Education and Labor Market Discrimination (with Michael Manove)

 

We propose a model that combines statistical discrimination and educational sorting that explains why blacks get more education than do whites of similar cognitive ability. Our model explains the difference between blacks and whites in the relations between education and AFQT and between wages and education. It cannot easily explain why, conditional only on AFQT, blacks earn no more than do whites. It does, however, suggest, that when comparing the earnings of blacks and whites, one should control for both AFQT and education in which case a substantial black-white wage differential reemerges. We explore and reject the hypothesis that differences in school quality between blacks and whites explain the wage and education differentials.
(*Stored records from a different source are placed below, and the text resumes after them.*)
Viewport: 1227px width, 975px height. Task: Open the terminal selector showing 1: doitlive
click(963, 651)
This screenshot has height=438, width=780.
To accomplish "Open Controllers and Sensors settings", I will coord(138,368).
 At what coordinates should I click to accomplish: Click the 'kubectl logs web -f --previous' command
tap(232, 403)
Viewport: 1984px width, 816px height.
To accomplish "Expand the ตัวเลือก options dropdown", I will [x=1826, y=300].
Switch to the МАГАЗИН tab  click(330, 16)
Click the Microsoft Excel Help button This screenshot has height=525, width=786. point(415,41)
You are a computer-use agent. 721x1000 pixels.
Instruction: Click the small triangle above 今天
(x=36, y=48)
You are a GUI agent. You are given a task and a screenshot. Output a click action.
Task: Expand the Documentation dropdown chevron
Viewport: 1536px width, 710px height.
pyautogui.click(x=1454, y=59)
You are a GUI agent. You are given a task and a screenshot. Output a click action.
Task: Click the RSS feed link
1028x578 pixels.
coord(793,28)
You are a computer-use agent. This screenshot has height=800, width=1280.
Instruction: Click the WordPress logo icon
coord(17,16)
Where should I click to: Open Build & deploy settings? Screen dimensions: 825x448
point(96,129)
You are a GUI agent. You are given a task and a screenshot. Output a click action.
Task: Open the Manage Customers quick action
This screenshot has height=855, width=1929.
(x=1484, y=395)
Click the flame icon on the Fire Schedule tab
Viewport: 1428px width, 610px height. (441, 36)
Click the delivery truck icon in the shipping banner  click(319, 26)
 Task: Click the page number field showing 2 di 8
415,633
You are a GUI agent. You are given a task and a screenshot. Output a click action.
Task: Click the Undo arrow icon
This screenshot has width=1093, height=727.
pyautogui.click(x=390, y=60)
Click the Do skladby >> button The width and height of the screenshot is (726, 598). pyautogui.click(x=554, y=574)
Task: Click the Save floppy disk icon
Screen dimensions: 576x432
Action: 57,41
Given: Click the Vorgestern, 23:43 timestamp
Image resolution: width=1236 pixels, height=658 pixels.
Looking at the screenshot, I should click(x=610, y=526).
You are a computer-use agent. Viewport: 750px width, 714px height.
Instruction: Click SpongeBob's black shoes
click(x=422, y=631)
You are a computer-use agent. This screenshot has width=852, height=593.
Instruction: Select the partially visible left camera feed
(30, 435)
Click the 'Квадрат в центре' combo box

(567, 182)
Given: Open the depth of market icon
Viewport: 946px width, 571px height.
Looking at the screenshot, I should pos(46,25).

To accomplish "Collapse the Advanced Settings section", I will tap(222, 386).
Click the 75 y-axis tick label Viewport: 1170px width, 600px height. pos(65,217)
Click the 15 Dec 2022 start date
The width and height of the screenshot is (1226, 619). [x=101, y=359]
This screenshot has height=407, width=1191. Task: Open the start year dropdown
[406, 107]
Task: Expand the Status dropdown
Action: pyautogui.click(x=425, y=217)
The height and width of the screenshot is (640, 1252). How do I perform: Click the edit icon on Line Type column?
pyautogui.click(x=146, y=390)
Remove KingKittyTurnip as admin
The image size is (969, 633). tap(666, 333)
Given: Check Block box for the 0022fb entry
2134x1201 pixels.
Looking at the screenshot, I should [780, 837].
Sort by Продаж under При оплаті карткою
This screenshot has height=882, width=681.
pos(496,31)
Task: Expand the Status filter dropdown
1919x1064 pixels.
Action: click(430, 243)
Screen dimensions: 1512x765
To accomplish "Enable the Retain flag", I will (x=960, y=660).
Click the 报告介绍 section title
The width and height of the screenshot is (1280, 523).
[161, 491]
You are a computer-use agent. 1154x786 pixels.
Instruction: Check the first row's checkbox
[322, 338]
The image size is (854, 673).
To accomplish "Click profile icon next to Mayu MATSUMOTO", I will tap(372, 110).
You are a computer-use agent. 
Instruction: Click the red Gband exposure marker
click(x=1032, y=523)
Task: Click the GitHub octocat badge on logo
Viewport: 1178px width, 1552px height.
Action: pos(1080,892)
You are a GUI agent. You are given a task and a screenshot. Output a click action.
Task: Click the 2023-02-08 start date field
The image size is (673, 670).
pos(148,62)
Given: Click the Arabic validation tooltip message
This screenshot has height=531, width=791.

Our findings support the view that some of the black-white wage differential reflects the operation of the labor market.

 

The Return to English in a Non-English Speaking Country: Russian Immigrants and Native Israelis in Israel (with Erez Siniver)

 

We use a unique sample of Russian immigrant and natives in Israel to examine the return to English knowledge. In cross-section estimates there is a significant return to English knowledge for both immigrants and natives with high levels of education.  Language acquisition is an important element in immigrant/native earnings convergence, but most of this convergence is explained by factors other than language acquisition. These results are confirmed using panel data on wages and knowledge of Hebrew and English over time. The benefits of English knowledge vary across occupations in ways that are largely consistent with past evidence on language-skill complementarity. Natives and immigrants with high levels of education benefit similarly from knowing English. While immigrants with low levels of education do not benefit from knowledge of English, there is some evidence that native Israelis do. Conditional on occupation, the rate at which immigrants learn English and Hebrew are largely orthogonal. Therefore earlier work on the importance of knowledge of the host-country language (Hebrew) does not appear to be significantly biased by the absence of measures of English knowledge.